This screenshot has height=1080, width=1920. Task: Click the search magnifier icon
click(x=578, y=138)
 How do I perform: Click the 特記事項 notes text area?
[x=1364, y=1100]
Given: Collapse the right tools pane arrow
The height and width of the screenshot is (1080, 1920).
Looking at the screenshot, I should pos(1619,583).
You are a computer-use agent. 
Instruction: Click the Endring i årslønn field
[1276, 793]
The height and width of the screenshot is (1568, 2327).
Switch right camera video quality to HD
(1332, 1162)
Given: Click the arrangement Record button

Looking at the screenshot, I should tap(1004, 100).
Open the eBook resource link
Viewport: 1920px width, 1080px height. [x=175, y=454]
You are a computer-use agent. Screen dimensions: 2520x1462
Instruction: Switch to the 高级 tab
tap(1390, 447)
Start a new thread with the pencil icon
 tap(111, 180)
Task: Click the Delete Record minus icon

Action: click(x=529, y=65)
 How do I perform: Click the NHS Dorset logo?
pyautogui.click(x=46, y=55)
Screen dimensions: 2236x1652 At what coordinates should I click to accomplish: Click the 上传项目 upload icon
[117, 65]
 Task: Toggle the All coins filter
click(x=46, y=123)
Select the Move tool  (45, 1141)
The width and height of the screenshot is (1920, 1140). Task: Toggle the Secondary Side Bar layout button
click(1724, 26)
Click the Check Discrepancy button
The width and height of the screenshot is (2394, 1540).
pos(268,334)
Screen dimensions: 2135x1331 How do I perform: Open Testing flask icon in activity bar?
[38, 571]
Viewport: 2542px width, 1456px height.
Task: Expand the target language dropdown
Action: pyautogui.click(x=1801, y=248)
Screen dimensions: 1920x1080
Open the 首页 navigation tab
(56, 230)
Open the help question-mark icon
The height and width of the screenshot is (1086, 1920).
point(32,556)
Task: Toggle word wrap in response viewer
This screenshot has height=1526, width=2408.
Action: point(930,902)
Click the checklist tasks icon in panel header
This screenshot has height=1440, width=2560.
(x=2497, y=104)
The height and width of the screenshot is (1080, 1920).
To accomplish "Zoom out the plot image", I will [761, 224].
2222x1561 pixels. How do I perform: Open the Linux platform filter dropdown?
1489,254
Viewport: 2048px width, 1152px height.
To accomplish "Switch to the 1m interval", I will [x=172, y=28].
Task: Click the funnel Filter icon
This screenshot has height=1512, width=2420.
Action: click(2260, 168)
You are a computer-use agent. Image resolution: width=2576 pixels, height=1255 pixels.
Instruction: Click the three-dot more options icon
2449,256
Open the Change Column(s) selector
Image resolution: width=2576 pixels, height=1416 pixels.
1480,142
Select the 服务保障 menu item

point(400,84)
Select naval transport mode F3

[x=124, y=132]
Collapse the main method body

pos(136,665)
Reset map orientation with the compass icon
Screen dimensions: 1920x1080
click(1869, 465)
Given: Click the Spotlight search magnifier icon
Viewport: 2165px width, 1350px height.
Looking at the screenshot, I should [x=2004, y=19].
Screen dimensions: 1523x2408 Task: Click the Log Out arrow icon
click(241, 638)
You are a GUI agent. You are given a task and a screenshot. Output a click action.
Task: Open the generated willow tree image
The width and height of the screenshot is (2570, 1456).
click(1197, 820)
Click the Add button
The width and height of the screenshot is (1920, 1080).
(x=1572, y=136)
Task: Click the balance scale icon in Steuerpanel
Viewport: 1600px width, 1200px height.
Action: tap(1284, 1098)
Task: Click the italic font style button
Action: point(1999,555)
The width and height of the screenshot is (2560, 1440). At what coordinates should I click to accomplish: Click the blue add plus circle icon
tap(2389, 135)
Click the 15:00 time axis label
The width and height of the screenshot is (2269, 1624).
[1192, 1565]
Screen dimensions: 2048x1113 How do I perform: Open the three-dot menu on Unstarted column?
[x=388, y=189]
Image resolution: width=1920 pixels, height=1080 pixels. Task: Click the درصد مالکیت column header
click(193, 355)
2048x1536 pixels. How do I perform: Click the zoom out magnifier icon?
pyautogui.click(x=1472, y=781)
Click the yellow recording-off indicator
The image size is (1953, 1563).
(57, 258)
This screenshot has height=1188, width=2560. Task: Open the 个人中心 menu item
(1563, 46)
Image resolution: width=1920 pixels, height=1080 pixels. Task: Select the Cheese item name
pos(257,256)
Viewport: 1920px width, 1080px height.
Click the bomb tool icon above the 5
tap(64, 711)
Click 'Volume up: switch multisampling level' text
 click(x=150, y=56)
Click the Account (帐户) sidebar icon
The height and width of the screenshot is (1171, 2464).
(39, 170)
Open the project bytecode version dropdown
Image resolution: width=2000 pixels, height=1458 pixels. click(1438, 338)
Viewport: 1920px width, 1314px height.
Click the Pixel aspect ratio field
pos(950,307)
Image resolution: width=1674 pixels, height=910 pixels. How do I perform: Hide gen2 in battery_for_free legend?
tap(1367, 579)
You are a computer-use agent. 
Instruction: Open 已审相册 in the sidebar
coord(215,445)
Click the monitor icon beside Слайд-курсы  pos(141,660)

+ + + + +

**WHAT TO WORK ON**
The listing above should be repeated in its entirety, unchanged.

**YOUR SOLUTION**
This screenshot has height=1080, width=1920. Task: Click the search magnifier icon
click(x=578, y=138)
 How do I perform: Click the 特記事項 notes text area?
[x=1364, y=1100]
Given: Collapse the right tools pane arrow
The height and width of the screenshot is (1080, 1920).
Looking at the screenshot, I should pos(1619,583).
You are a computer-use agent. 
Instruction: Click the Endring i årslønn field
[1276, 793]
The height and width of the screenshot is (1568, 2327).
Switch right camera video quality to HD
(1332, 1162)
Given: Click the arrangement Record button

Looking at the screenshot, I should tap(1004, 100).
Open the eBook resource link
Viewport: 1920px width, 1080px height. [x=175, y=454]
You are a computer-use agent. Screen dimensions: 2520x1462
Instruction: Switch to the 高级 tab
tap(1390, 447)
Start a new thread with the pencil icon
 tap(111, 180)
Task: Click the Delete Record minus icon

Action: click(x=529, y=65)
 How do I perform: Click the NHS Dorset logo?
pyautogui.click(x=46, y=55)
Screen dimensions: 2236x1652 At what coordinates should I click to accomplish: Click the 上传项目 upload icon
[117, 65]
 Task: Toggle the All coins filter
click(x=46, y=123)
Select the Move tool  (45, 1141)
The width and height of the screenshot is (1920, 1140). Task: Toggle the Secondary Side Bar layout button
click(1724, 26)
Click the Check Discrepancy button
The width and height of the screenshot is (2394, 1540).
pos(268,334)
Screen dimensions: 2135x1331 How do I perform: Open Testing flask icon in activity bar?
[38, 571]
Viewport: 2542px width, 1456px height.
Task: Expand the target language dropdown
Action: pyautogui.click(x=1801, y=248)
Screen dimensions: 1920x1080
Open the 首页 navigation tab
(56, 230)
Open the help question-mark icon
The height and width of the screenshot is (1086, 1920).
point(32,556)
Task: Toggle word wrap in response viewer
This screenshot has height=1526, width=2408.
Action: point(930,902)
Click the checklist tasks icon in panel header
This screenshot has height=1440, width=2560.
(x=2497, y=104)
The height and width of the screenshot is (1080, 1920).
To accomplish "Zoom out the plot image", I will [761, 224].
2222x1561 pixels. How do I perform: Open the Linux platform filter dropdown?
1489,254
Viewport: 2048px width, 1152px height.
To accomplish "Switch to the 1m interval", I will [x=172, y=28].
Task: Click the funnel Filter icon
This screenshot has height=1512, width=2420.
Action: click(2260, 168)
You are a computer-use agent. Image resolution: width=2576 pixels, height=1255 pixels.
Instruction: Click the three-dot more options icon
2449,256
Open the Change Column(s) selector
Image resolution: width=2576 pixels, height=1416 pixels.
1480,142
Select the 服务保障 menu item

point(400,84)
Select naval transport mode F3

[x=124, y=132]
Collapse the main method body

pos(136,665)
Reset map orientation with the compass icon
Screen dimensions: 1920x1080
click(1869, 465)
Given: Click the Spotlight search magnifier icon
Viewport: 2165px width, 1350px height.
Looking at the screenshot, I should [x=2004, y=19].
Screen dimensions: 1523x2408 Task: Click the Log Out arrow icon
click(241, 638)
You are a GUI agent. You are given a task and a screenshot. Output a click action.
Task: Open the generated willow tree image
The width and height of the screenshot is (2570, 1456).
click(1197, 820)
Click the Add button
The width and height of the screenshot is (1920, 1080).
(x=1572, y=136)
Task: Click the balance scale icon in Steuerpanel
Viewport: 1600px width, 1200px height.
Action: tap(1284, 1098)
Task: Click the italic font style button
Action: point(1999,555)
The width and height of the screenshot is (2560, 1440). At what coordinates should I click to accomplish: Click the blue add plus circle icon
tap(2389, 135)
Click the 15:00 time axis label
The width and height of the screenshot is (2269, 1624).
[1192, 1565]
Screen dimensions: 2048x1113 How do I perform: Open the three-dot menu on Unstarted column?
[x=388, y=189]
Image resolution: width=1920 pixels, height=1080 pixels. Task: Click the درصد مالکیت column header
click(193, 355)
2048x1536 pixels. How do I perform: Click the zoom out magnifier icon?
pyautogui.click(x=1472, y=781)
Click the yellow recording-off indicator
The image size is (1953, 1563).
(57, 258)
This screenshot has height=1188, width=2560. Task: Open the 个人中心 menu item
(1563, 46)
Image resolution: width=1920 pixels, height=1080 pixels. Task: Select the Cheese item name
pos(257,256)
Viewport: 1920px width, 1080px height.
Click the bomb tool icon above the 5
tap(64, 711)
Click 'Volume up: switch multisampling level' text
 click(x=150, y=56)
Click the Account (帐户) sidebar icon
The height and width of the screenshot is (1171, 2464).
(39, 170)
Open the project bytecode version dropdown
Image resolution: width=2000 pixels, height=1458 pixels. click(1438, 338)
Viewport: 1920px width, 1314px height.
Click the Pixel aspect ratio field
pos(950,307)
Image resolution: width=1674 pixels, height=910 pixels. How do I perform: Hide gen2 in battery_for_free legend?
tap(1367, 579)
You are a computer-use agent. 
Instruction: Open 已审相册 in the sidebar
coord(215,445)
Click the monitor icon beside Слайд-курсы  pos(141,660)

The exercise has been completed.